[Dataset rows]

________________

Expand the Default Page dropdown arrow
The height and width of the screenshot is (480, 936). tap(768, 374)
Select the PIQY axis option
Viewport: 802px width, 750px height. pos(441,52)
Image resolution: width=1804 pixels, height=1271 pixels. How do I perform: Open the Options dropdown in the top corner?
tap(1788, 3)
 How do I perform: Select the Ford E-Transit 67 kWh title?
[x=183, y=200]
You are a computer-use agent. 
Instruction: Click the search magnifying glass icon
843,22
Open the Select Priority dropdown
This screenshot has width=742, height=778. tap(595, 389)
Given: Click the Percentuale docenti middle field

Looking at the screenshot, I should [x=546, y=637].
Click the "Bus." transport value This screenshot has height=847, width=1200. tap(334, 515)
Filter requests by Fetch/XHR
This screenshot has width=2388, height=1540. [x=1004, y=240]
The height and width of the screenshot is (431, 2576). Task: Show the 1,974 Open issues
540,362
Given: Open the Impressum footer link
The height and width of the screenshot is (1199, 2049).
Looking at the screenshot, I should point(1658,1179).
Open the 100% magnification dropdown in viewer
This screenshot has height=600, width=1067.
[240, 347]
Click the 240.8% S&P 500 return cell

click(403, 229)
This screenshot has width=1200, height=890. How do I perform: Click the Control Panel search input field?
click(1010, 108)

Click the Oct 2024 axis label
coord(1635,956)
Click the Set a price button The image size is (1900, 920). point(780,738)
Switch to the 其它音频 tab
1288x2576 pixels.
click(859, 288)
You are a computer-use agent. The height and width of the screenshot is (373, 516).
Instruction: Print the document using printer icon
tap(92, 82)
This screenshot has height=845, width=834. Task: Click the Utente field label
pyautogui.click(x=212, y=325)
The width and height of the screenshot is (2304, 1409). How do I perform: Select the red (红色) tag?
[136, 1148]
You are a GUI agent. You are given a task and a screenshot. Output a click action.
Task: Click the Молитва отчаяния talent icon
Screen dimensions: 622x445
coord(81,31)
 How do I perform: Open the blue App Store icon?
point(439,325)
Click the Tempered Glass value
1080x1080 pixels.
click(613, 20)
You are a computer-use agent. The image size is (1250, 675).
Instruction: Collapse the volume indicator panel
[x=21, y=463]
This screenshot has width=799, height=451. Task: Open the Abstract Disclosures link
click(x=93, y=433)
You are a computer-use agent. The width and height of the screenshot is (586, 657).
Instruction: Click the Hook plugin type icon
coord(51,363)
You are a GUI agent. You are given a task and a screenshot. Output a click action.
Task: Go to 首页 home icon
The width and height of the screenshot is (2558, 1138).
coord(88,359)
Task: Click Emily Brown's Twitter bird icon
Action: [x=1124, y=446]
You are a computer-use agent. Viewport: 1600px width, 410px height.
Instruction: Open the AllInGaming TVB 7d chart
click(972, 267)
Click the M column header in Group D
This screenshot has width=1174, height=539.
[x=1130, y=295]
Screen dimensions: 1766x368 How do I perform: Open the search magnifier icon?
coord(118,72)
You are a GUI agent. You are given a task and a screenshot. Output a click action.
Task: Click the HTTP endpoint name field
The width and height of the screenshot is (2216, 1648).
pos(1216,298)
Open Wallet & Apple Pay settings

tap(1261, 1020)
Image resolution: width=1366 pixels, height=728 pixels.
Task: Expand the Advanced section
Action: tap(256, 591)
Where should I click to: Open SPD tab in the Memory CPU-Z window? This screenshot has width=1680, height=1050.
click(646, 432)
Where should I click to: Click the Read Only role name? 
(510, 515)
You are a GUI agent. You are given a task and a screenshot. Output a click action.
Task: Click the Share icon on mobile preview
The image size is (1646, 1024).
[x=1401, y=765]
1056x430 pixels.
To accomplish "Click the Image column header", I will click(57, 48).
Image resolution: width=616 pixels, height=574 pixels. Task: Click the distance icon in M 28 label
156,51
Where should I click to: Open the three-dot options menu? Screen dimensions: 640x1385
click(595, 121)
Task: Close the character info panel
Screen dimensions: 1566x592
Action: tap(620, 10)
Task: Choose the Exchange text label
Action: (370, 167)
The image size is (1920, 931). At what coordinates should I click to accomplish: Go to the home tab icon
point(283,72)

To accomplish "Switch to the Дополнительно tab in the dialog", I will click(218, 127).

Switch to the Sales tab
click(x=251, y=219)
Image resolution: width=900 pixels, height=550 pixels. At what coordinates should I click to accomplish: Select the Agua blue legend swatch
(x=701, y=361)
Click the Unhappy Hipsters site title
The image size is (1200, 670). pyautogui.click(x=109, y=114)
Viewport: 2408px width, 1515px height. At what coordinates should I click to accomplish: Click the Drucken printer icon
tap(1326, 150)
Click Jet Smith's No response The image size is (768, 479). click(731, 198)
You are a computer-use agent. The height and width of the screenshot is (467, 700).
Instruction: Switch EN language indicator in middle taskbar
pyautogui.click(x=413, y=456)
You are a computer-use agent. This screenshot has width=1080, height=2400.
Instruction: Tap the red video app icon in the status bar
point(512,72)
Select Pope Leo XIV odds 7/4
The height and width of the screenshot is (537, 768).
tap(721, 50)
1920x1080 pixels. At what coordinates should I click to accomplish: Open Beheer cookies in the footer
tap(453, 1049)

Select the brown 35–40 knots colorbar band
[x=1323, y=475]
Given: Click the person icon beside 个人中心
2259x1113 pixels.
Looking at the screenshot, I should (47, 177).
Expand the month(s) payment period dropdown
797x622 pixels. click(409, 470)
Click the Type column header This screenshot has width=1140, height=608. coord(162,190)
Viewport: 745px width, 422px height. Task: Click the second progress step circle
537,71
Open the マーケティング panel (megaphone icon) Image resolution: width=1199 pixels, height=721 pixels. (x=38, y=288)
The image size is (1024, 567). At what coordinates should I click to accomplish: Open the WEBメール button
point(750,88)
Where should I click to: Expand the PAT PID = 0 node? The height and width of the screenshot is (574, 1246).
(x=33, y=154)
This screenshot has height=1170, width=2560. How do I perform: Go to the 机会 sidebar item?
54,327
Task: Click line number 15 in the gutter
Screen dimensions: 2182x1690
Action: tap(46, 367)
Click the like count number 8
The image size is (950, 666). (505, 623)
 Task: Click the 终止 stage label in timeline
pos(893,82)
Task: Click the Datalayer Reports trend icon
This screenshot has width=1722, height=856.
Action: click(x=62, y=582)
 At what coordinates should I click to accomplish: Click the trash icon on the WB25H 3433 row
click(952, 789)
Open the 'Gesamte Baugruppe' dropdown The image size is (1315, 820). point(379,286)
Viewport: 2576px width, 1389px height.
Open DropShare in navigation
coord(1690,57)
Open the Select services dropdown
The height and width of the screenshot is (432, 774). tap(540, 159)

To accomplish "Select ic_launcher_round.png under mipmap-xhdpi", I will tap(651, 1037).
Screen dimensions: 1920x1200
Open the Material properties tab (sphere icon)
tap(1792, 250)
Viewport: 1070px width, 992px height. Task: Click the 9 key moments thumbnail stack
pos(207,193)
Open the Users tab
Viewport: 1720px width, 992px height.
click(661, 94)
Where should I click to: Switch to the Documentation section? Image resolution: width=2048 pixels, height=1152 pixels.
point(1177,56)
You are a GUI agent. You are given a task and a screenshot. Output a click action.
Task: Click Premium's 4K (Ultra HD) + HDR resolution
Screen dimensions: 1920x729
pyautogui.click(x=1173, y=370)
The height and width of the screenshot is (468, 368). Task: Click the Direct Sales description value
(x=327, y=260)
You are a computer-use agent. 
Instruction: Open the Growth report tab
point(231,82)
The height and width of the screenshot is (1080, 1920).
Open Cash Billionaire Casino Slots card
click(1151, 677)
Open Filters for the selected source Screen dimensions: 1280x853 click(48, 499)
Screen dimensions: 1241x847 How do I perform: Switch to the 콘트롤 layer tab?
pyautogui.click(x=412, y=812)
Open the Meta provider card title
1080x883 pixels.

________________

Turn every line of the material above into a numbered list, skipping any blank lines.

Task result:
1. Expand the Default Page dropdown arrow
2. The height and width of the screenshot is (480, 936). tap(768, 374)
3. Select the PIQY axis option
4. Viewport: 802px width, 750px height. pos(441,52)
5. Image resolution: width=1804 pixels, height=1271 pixels. How do I perform: Open the Options dropdown in the top corner?
6. tap(1788, 3)
7.  How do I perform: Select the Ford E-Transit 67 kWh title?
8. [x=183, y=200]
9. You are a computer-use agent. 
10. Instruction: Click the search magnifying glass icon
11. 843,22
12. Open the Select Priority dropdown
13. This screenshot has width=742, height=778. tap(595, 389)
14. Given: Click the Percentuale docenti middle field
15. Looking at the screenshot, I should [x=546, y=637].
16. Click the "Bus." transport value This screenshot has height=847, width=1200. tap(334, 515)
17. Filter requests by Fetch/XHR
18. This screenshot has width=2388, height=1540. [x=1004, y=240]
19. The height and width of the screenshot is (431, 2576). Task: Show the 1,974 Open issues
20. 540,362
21. Given: Open the Impressum footer link
22. The height and width of the screenshot is (1199, 2049).
23. Looking at the screenshot, I should point(1658,1179).
24. Open the 100% magnification dropdown in viewer
25. This screenshot has height=600, width=1067.
26. [240, 347]
27. Click the 240.8% S&P 500 return cell
28. click(403, 229)
29. This screenshot has width=1200, height=890. How do I perform: Click the Control Panel search input field?
30. click(1010, 108)
31. Click the Oct 2024 axis label
32. coord(1635,956)
33. Click the Set a price button The image size is (1900, 920). point(780,738)
34. Switch to the 其它音频 tab
35. 1288x2576 pixels.
36. click(859, 288)
37. You are a computer-use agent. The height and width of the screenshot is (373, 516).
38. Instruction: Print the document using printer icon
39. tap(92, 82)
40. This screenshot has height=845, width=834. Task: Click the Utente field label
41. pyautogui.click(x=212, y=325)
42. The width and height of the screenshot is (2304, 1409). How do I perform: Select the red (红色) tag?
43. [136, 1148]
44. You are a GUI agent. You are given a task and a screenshot. Output a click action.
45. Task: Click the Молитва отчаяния talent icon
46. Screen dimensions: 622x445
47. coord(81,31)
48.  How do I perform: Open the blue App Store icon?
49. point(439,325)
50. Click the Tempered Glass value
51. 1080x1080 pixels.
52. click(613, 20)
53. You are a computer-use agent. The image size is (1250, 675).
54. Instruction: Collapse the volume indicator panel
55. [x=21, y=463]
56. This screenshot has width=799, height=451. Task: Open the Abstract Disclosures link
57. click(x=93, y=433)
58. You are a computer-use agent. The width and height of the screenshot is (586, 657).
59. Instruction: Click the Hook plugin type icon
60. coord(51,363)
61. You are a GUI agent. You are given a task and a screenshot. Output a click action.
62. Task: Go to 首页 home icon
63. The width and height of the screenshot is (2558, 1138).
64. coord(88,359)
65. Task: Click Emily Brown's Twitter bird icon
66. Action: [x=1124, y=446]
67. You are a computer-use agent. Viewport: 1600px width, 410px height.
68. Instruction: Open the AllInGaming TVB 7d chart
69. click(972, 267)
70. Click the M column header in Group D
71. This screenshot has width=1174, height=539.
72. [x=1130, y=295]
73. Screen dimensions: 1766x368 How do I perform: Open the search magnifier icon?
74. coord(118,72)
75. You are a GUI agent. You are given a task and a screenshot. Output a click action.
76. Task: Click the HTTP endpoint name field
77. The width and height of the screenshot is (2216, 1648).
78. pos(1216,298)
79. Open Wallet & Apple Pay settings
80. tap(1261, 1020)
81. Image resolution: width=1366 pixels, height=728 pixels.
82. Task: Expand the Advanced section
83. Action: tap(256, 591)
84. Where should I click to: Open SPD tab in the Memory CPU-Z window? This screenshot has width=1680, height=1050.
85. click(646, 432)
86. Where should I click to: Click the Read Only role name? 
87. (510, 515)
88. You are a GUI agent. You are given a task and a screenshot. Output a click action.
89. Task: Click the Share icon on mobile preview
90. The image size is (1646, 1024).
91. [x=1401, y=765]
92. 1056x430 pixels.
93. To accomplish "Click the Image column header", I will click(57, 48).
94. Image resolution: width=616 pixels, height=574 pixels. Task: Click the distance icon in M 28 label
95. 156,51
96. Where should I click to: Open the three-dot options menu? Screen dimensions: 640x1385
97. click(595, 121)
98. Task: Close the character info panel
99. Screen dimensions: 1566x592
100. Action: tap(620, 10)
101. Task: Choose the Exchange text label
102. Action: (370, 167)
103. The image size is (1920, 931). At what coordinates should I click to accomplish: Go to the home tab icon
104. point(283,72)
105. To accomplish "Switch to the Дополнительно tab in the dialog", I will click(218, 127).
106. Switch to the Sales tab
107. click(x=251, y=219)
108. Image resolution: width=900 pixels, height=550 pixels. At what coordinates should I click to accomplish: Select the Agua blue legend swatch
109. (x=701, y=361)
110. Click the Unhappy Hipsters site title
111. The image size is (1200, 670). pyautogui.click(x=109, y=114)
112. Viewport: 2408px width, 1515px height. At what coordinates should I click to accomplish: Click the Drucken printer icon
113. tap(1326, 150)
114. Click Jet Smith's No response The image size is (768, 479). click(731, 198)
115. You are a computer-use agent. The height and width of the screenshot is (467, 700).
116. Instruction: Switch EN language indicator in middle taskbar
117. pyautogui.click(x=413, y=456)
118. You are a computer-use agent. This screenshot has width=1080, height=2400.
119. Instruction: Tap the red video app icon in the status bar
120. point(512,72)
121. Select Pope Leo XIV odds 7/4
122. The height and width of the screenshot is (537, 768).
123. tap(721, 50)
124. 1920x1080 pixels. At what coordinates should I click to accomplish: Open Beheer cookies in the footer
125. tap(453, 1049)
126. Select the brown 35–40 knots colorbar band
127. [x=1323, y=475]
128. Given: Click the person icon beside 个人中心
129. 2259x1113 pixels.
130. Looking at the screenshot, I should (47, 177).
131. Expand the month(s) payment period dropdown
132. 797x622 pixels. click(409, 470)
133. Click the Type column header This screenshot has width=1140, height=608. coord(162,190)
134. Viewport: 745px width, 422px height. Task: Click the second progress step circle
135. 537,71
136. Open the マーケティング panel (megaphone icon) Image resolution: width=1199 pixels, height=721 pixels. (x=38, y=288)
137. The image size is (1024, 567). At what coordinates should I click to accomplish: Open the WEBメール button
138. point(750,88)
139. Where should I click to: Expand the PAT PID = 0 node? The height and width of the screenshot is (574, 1246).
140. (x=33, y=154)
141. This screenshot has height=1170, width=2560. How do I perform: Go to the 机会 sidebar item?
142. 54,327
143. Task: Click line number 15 in the gutter
144. Screen dimensions: 2182x1690
145. Action: tap(46, 367)
146. Click the like count number 8
147. The image size is (950, 666). (505, 623)
148.  Task: Click the 终止 stage label in timeline
149. pos(893,82)
150. Task: Click the Datalayer Reports trend icon
151. This screenshot has width=1722, height=856.
152. Action: click(x=62, y=582)
153.  At what coordinates should I click to accomplish: Click the trash icon on the WB25H 3433 row
154. click(952, 789)
155. Open the 'Gesamte Baugruppe' dropdown The image size is (1315, 820). point(379,286)
156. Viewport: 2576px width, 1389px height.
157. Open DropShare in navigation
158. coord(1690,57)
159. Open the Select services dropdown
160. The height and width of the screenshot is (432, 774). tap(540, 159)
161. To accomplish "Select ic_launcher_round.png under mipmap-xhdpi", I will tap(651, 1037).
162. Screen dimensions: 1920x1200
163. Open the Material properties tab (sphere icon)
164. tap(1792, 250)
165. Viewport: 1070px width, 992px height. Task: Click the 9 key moments thumbnail stack
166. pos(207,193)
167. Open the Users tab
168. Viewport: 1720px width, 992px height.
169. click(661, 94)
170. Where should I click to: Switch to the Documentation section? Image resolution: width=2048 pixels, height=1152 pixels.
171. point(1177,56)
172. You are a GUI agent. You are given a task and a screenshot. Output a click action.
173. Task: Click Premium's 4K (Ultra HD) + HDR resolution
174. Screen dimensions: 1920x729
175. pyautogui.click(x=1173, y=370)
176. The height and width of the screenshot is (468, 368). Task: Click the Direct Sales description value
177. (x=327, y=260)
178. You are a computer-use agent. 
179. Instruction: Open the Growth report tab
180. point(231,82)
181. The height and width of the screenshot is (1080, 1920).
182. Open Cash Billionaire Casino Slots card
183. click(1151, 677)
184. Open Filters for the selected source Screen dimensions: 1280x853 click(48, 499)
185. Screen dimensions: 1241x847 How do I perform: Switch to the 콘트롤 layer tab?
186. pyautogui.click(x=412, y=812)
187. Open the Meta provider card title
188. 1080x883 pixels.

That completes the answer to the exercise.